Start of Excerpted records

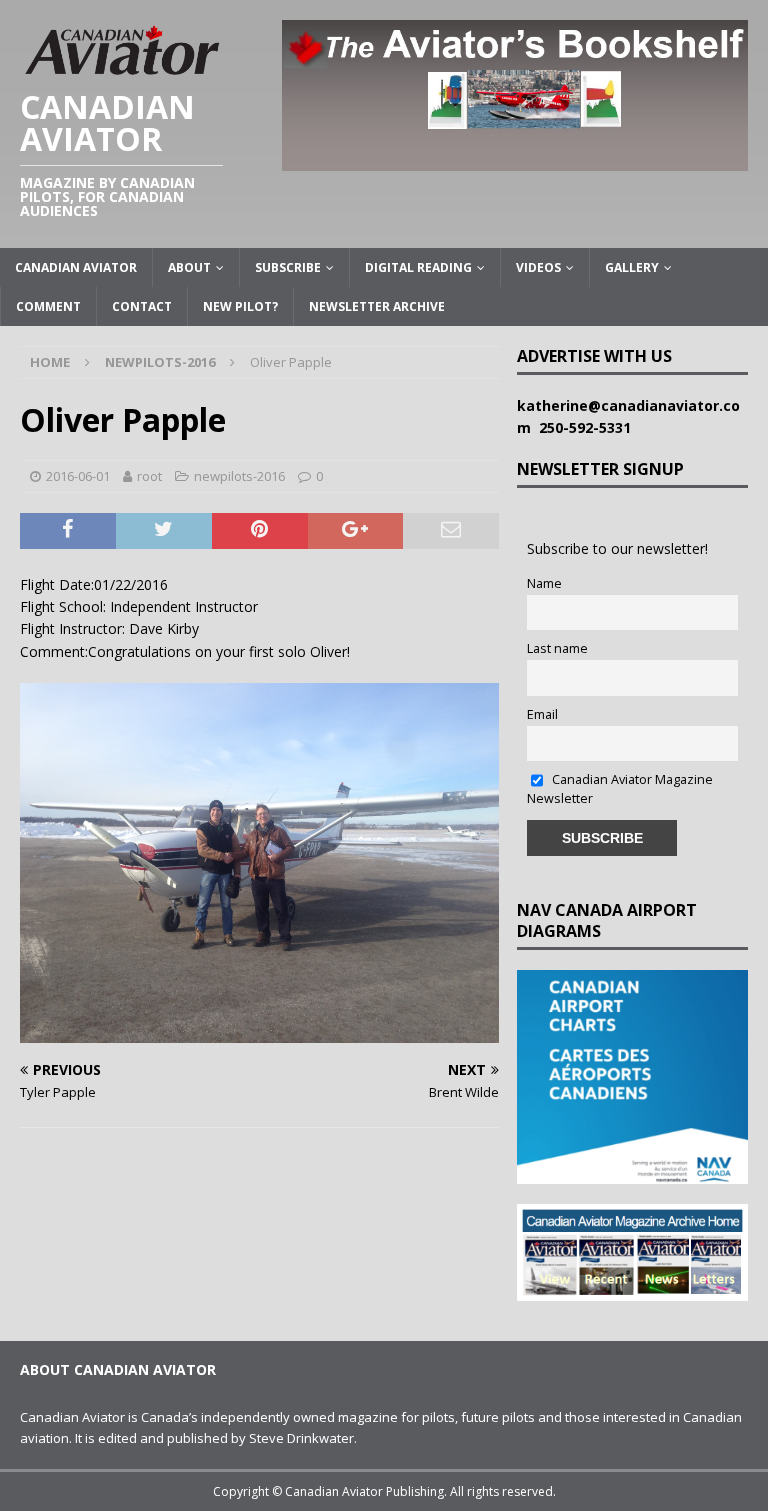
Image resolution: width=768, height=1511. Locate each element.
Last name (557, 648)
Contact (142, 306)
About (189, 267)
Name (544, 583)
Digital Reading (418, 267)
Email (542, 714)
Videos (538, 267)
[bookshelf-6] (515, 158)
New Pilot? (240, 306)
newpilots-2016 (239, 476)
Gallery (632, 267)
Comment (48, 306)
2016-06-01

End of Excerpted records

*Task to carry out:*
Write out the lines of the records exactly, starting at the one holding "New Pilot? (240, 306)" and ending with the last line, and include no others.

*Result for this exercise:*
New Pilot? (240, 306)
newpilots-2016 (239, 476)
Gallery (632, 267)
Comment (48, 306)
2016-06-01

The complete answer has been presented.